The morning gathering deals with facilities management, real-time metrics and a health check-in. How‘s everyone feeling? Is the coop clean? Does food and water need topping off? And, how many eggs did they lay?
The early evening agenda is similar, with an added security assessment. The main priority: Ensuring all eight made it back inside for the night from their outdoor run. A little solar-powered door on the coop comes down at sunset and every so often someone gets stranded outside. While the enclosure should be predator-proof, there’s no reason to take chances, especially with coyotes, raccoons and other hungry critters roaming our rural property.

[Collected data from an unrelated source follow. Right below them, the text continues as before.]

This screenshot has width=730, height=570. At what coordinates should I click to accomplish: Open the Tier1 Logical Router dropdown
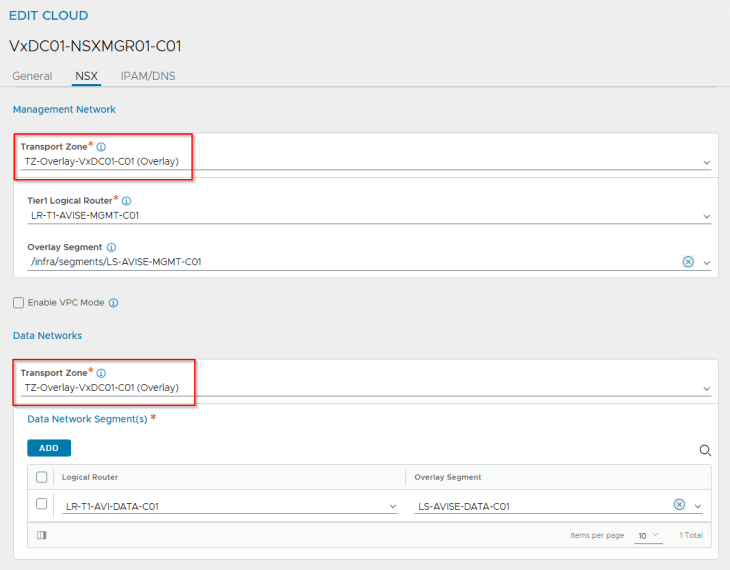706,216
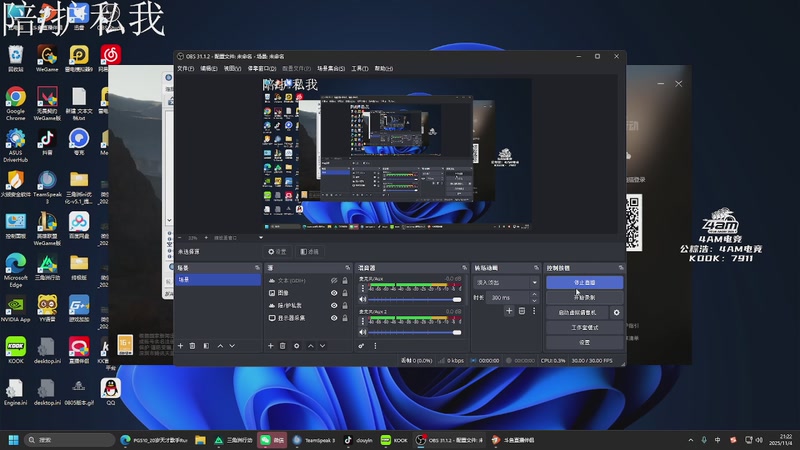Toggle visibility of the 图像 source
800x450 pixels.
(334, 293)
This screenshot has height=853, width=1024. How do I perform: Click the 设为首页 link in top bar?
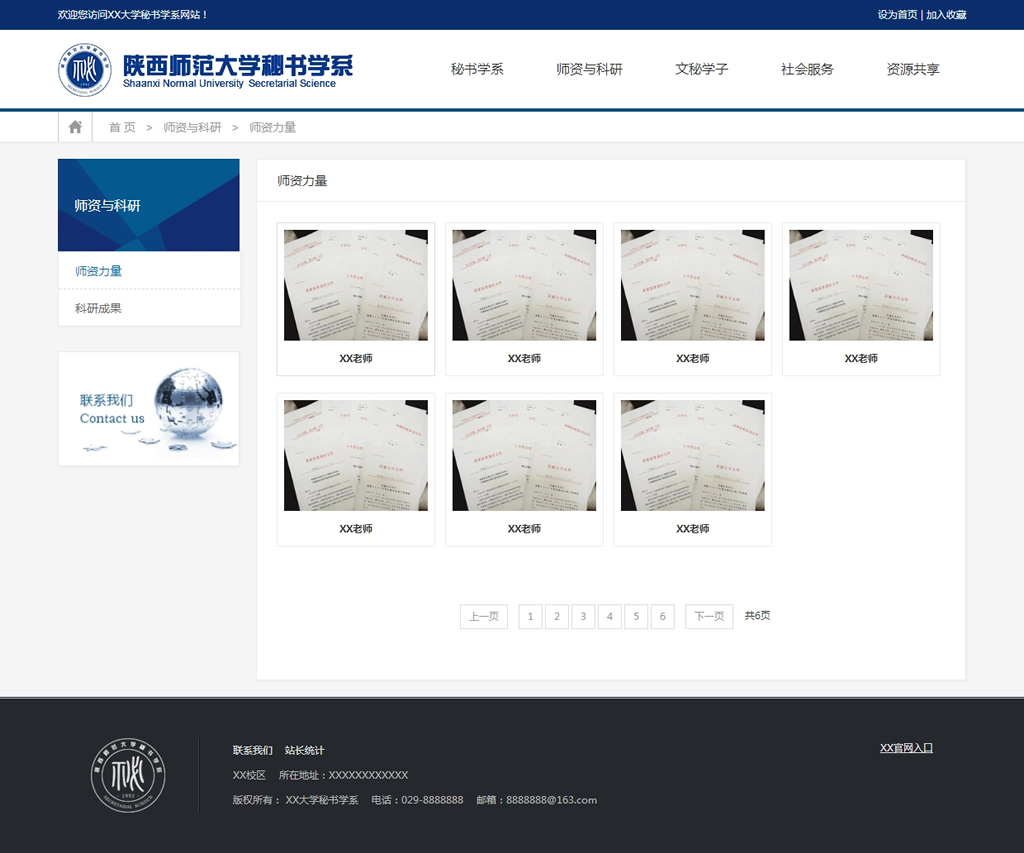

As you’ve probably guessed, Marge, Myrna and friends are chickens. Our little layers are part of the nation’s “backyard” poultry flock, raised outside commercial poultry farms for eggs, meat or as pets. A reliable census is hard to come by, but one 2024 scientific journal article estimates that there are up to 85 million backyard chickens in the United States.
Recent news about a Louisiana small-flock owner who became severely ill after contracting “bird flu” got me thinking more critically about the twice-daily trek to the coop. While the U.S. Centers for Disease Control and Prevention (CDC) report that the risk to the public from highly pathogenic avian influenza A (H5N1) viruses remains “low,” it’s smart for us poultry owners to consider strengthening our coop health and safety precautions as avian flu outbreaks continue to be reported in chickens and dairy herds.
H5 bird flu is also widespread in wild birds worldwide, the CDC reports. That should give extra incentive to Minnesota flock owners. Our lakes, rivers and wetlands provide ample habitat for waterfowl.